A neighbour who lives in a flat above the bank said people
trapped on the premises had been screaming, pleading for help after the blaze
broke out.
"It is a huge shame because there were two small
children that we saw around here," Miquel Guimera told reporters at the
scene.
"There was a lot of smoke ... the squatters were
screaming, asking for help, because you can see that they were locked up. It was
quite traumatic."
People had lived in the abandoned office for two to three
years, he said.
Lopez said it was not clear how the four dead people were
related but Barcelona-based daily newspaper La Vanguardia said they were all
members of the same family. The father was from Pakistan and the mother from
Romania, the paper said.
'THE HORROR'
"There are no words to describe the horror of four
people dying, among them two very young children, it is something that never
should happen. It is horrible news," Barcelona mayor Ada Colau, a former
anti-evictions activist, told reporters.
Those in the buiding lived "in absolutely precarious
conditions", she added.
Four other people were rescued after seeking refuge on the patio and taken to hospital with smoke inhalation, but their lives were not in danger, firefighters said.
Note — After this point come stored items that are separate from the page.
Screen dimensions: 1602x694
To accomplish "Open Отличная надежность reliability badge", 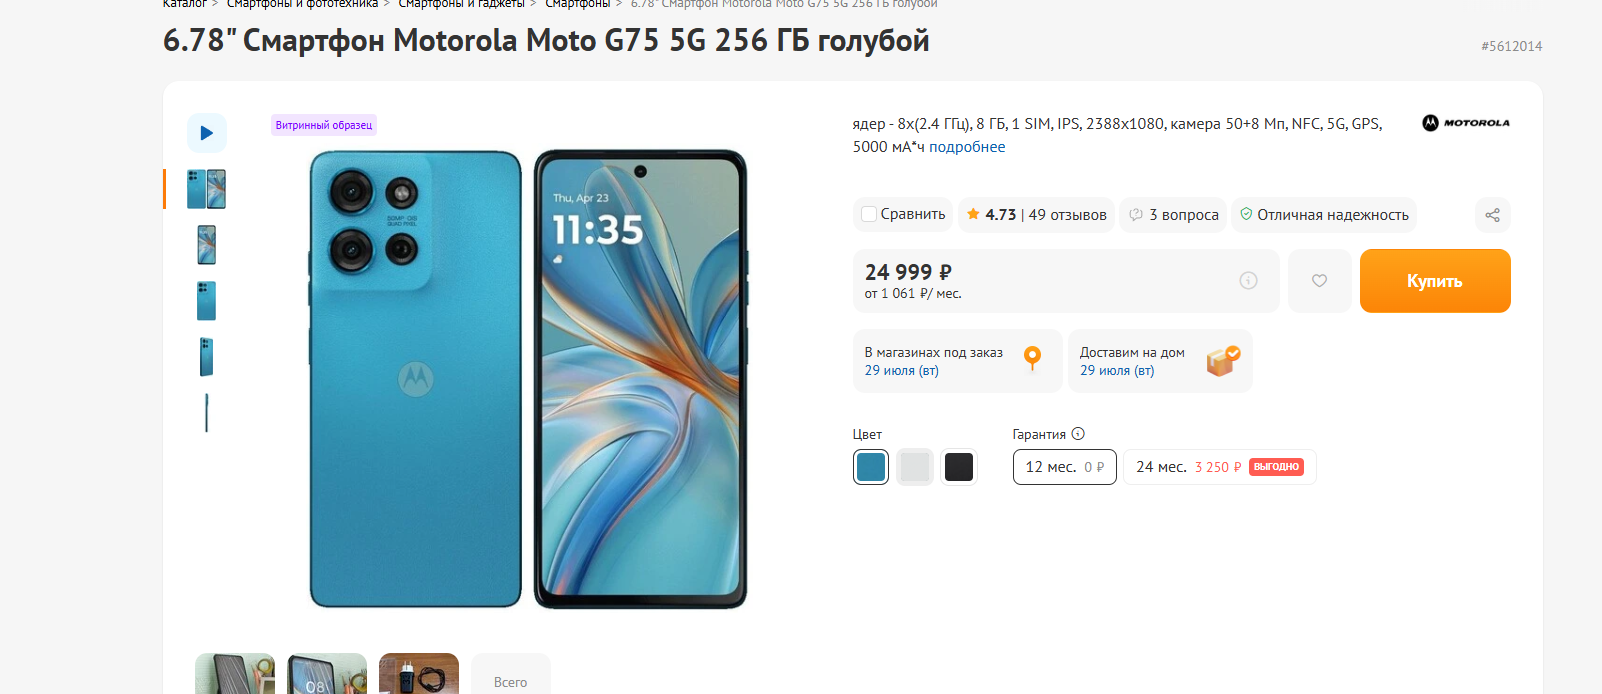I will [x=1324, y=215].
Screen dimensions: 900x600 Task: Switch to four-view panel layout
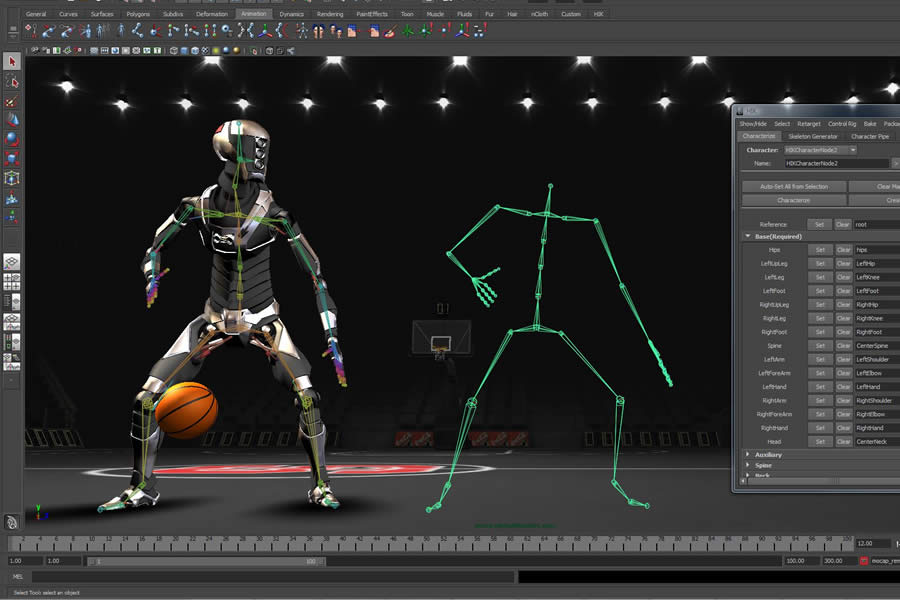pyautogui.click(x=12, y=281)
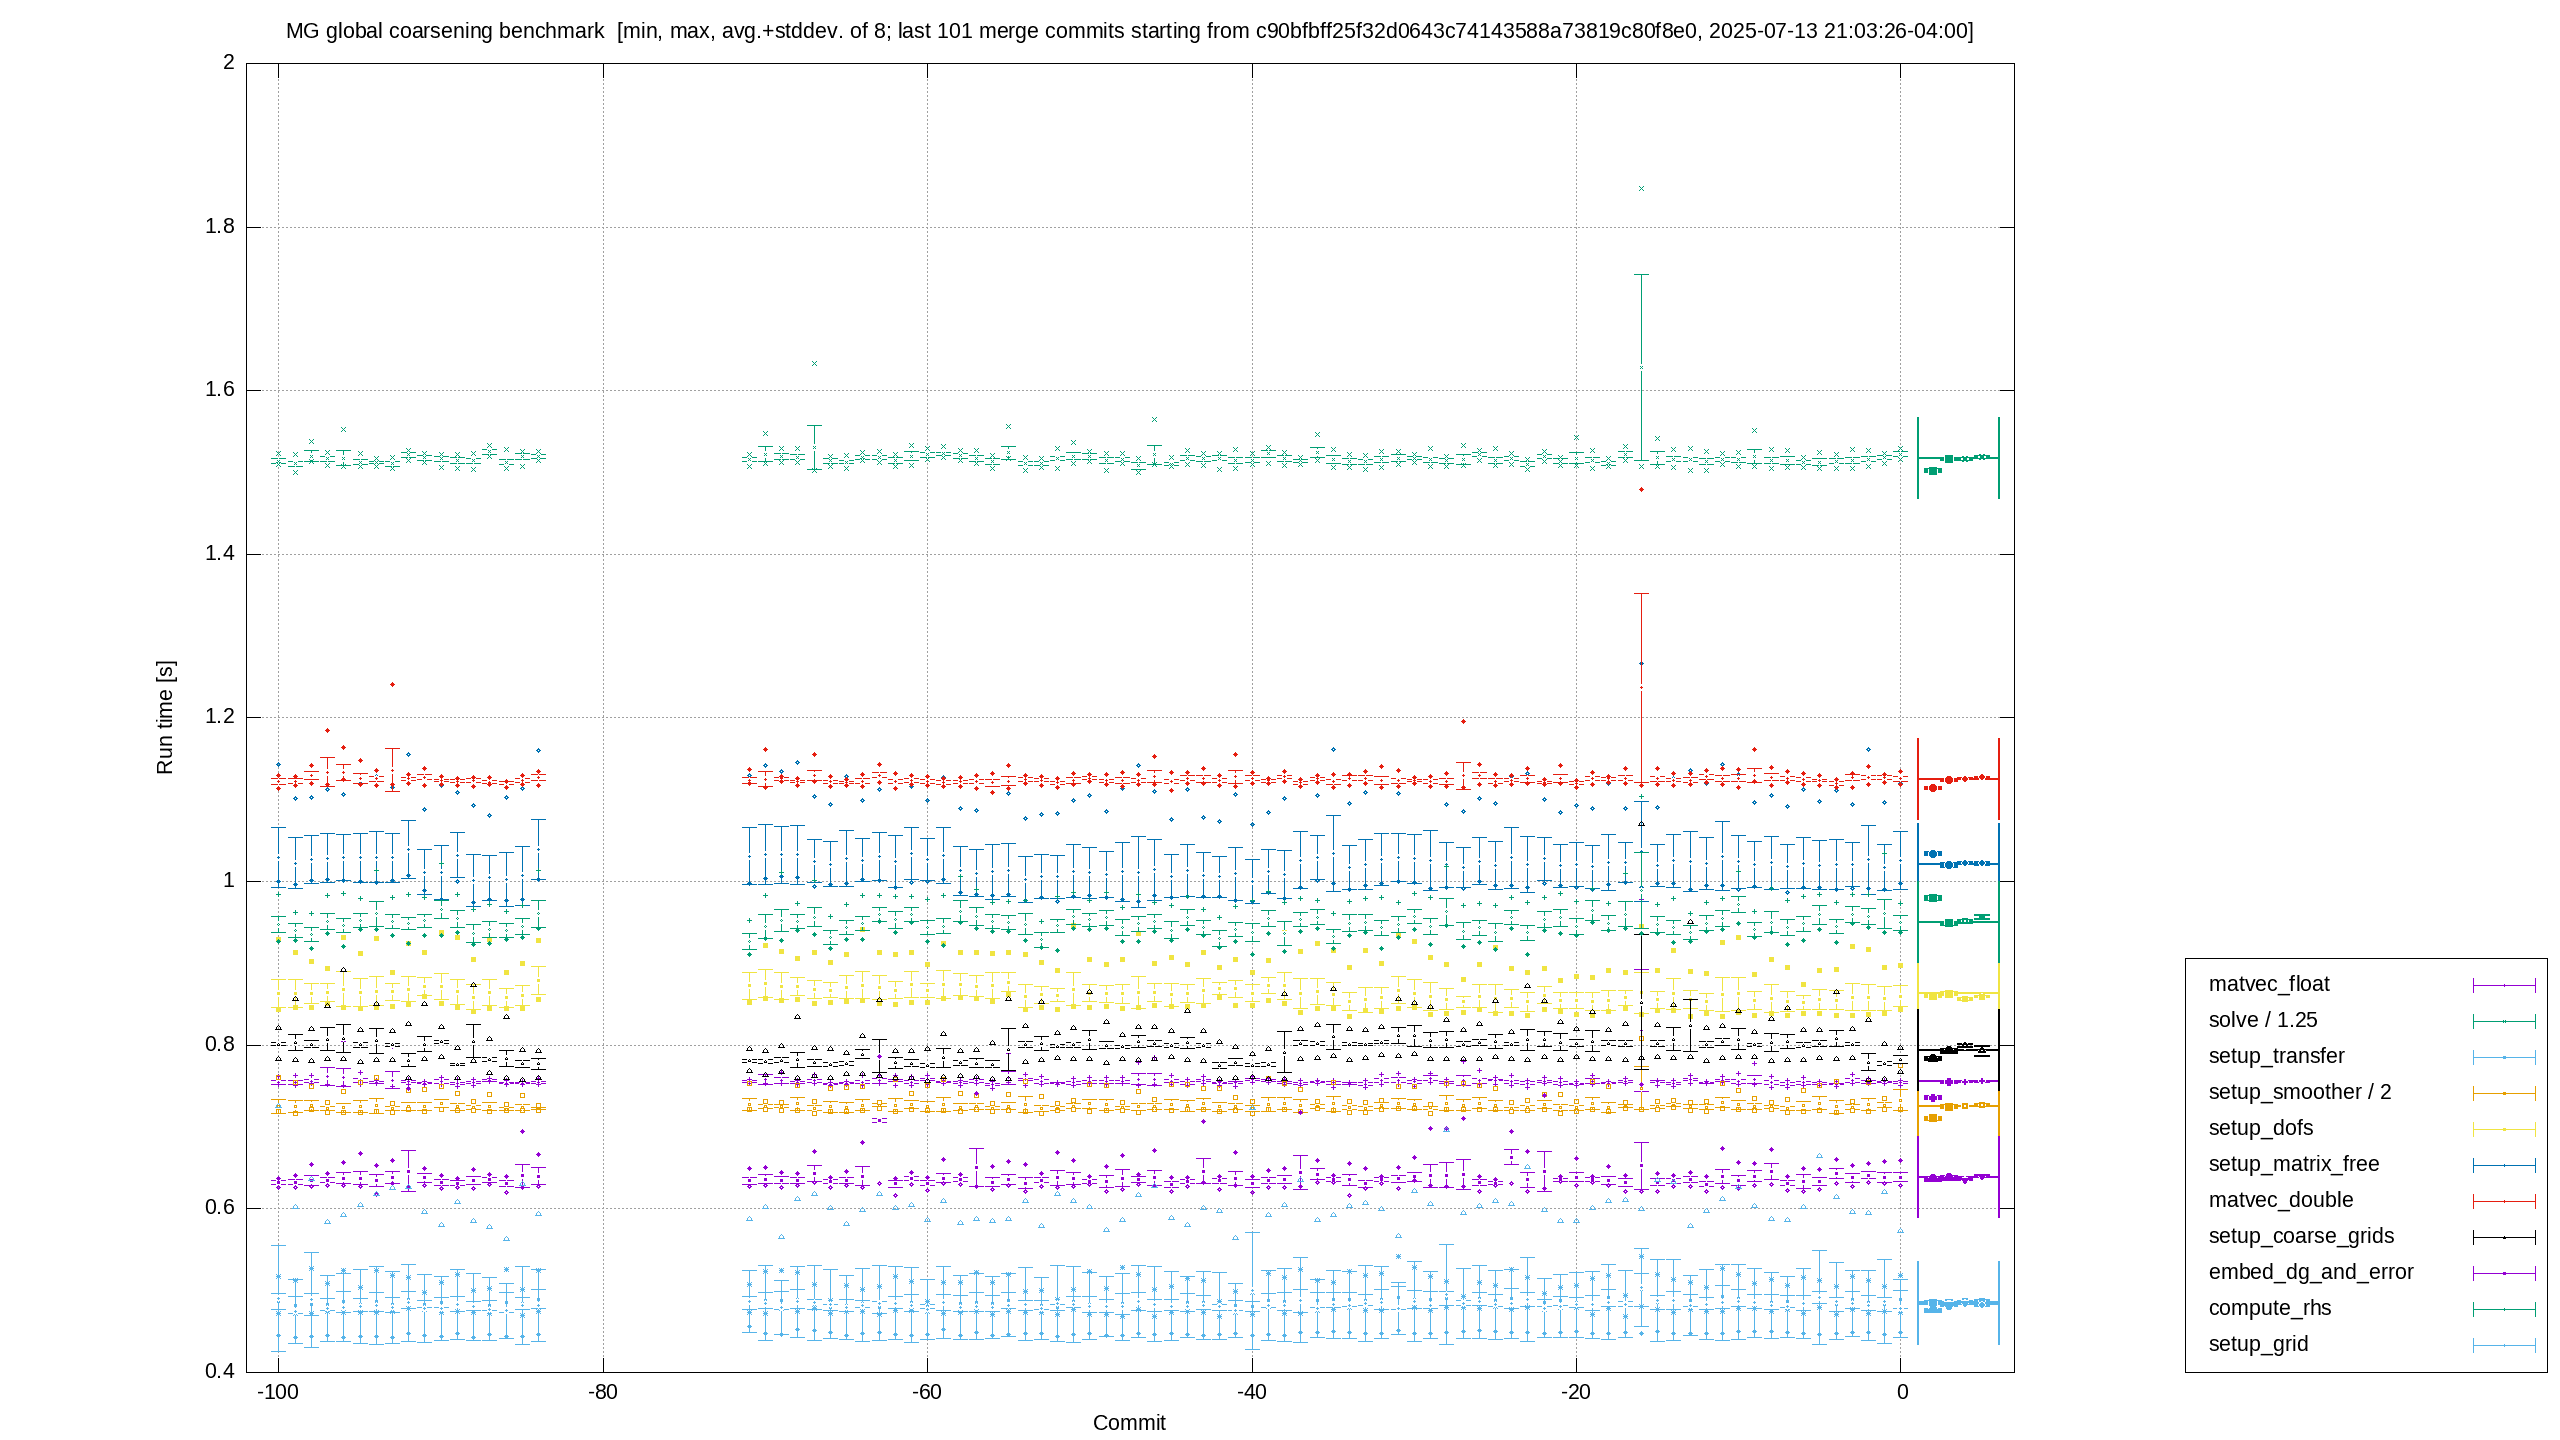2560x1440 pixels.
Task: Click the 1.6 tick on the y-axis
Action: [x=220, y=390]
Firefighters rushed to the scene at around 6am after being
warned that a blaze had broken out in the building, Lopez said.
The building located in a middle-class neighbourhood was
cordoned off and surrounded by emergency vehicles. The name of the bank was
crossed out and the door doors were covered with graffiti.
'COMPLICATED SITUATION'
Colau said municipal social workers had visited the building
and offered food aid to the people who lived there as well as information on
how to get medical care.
"We also know that there were coexistence problems and
that police on more than one occasion were called to the building," she
added. "It is a complicated situation."
Hours before the fire broke out, police were called to the
building because of a dispute among squatters but there is no evidence it was
related to the blaze, Catalonia's regional interior minister Joan Ignasi Elena
told reporters.
A spokesman for Catalonia's regional police force, the Mossos
d'Esquadra, said an investigation had been opened into the causes of the fire.
In December 2020, four people were killed after a blaze
ripped through an industrial complex occupied by squatters, many of them
African migrants, near Barcelona.
Over 100 squatters were believed to be living in precarious
conditions at the abandoned complex in Badalona, a suburban town north of the
city.
In addition to the four deaths, more than 20 people were
injured in the blaze.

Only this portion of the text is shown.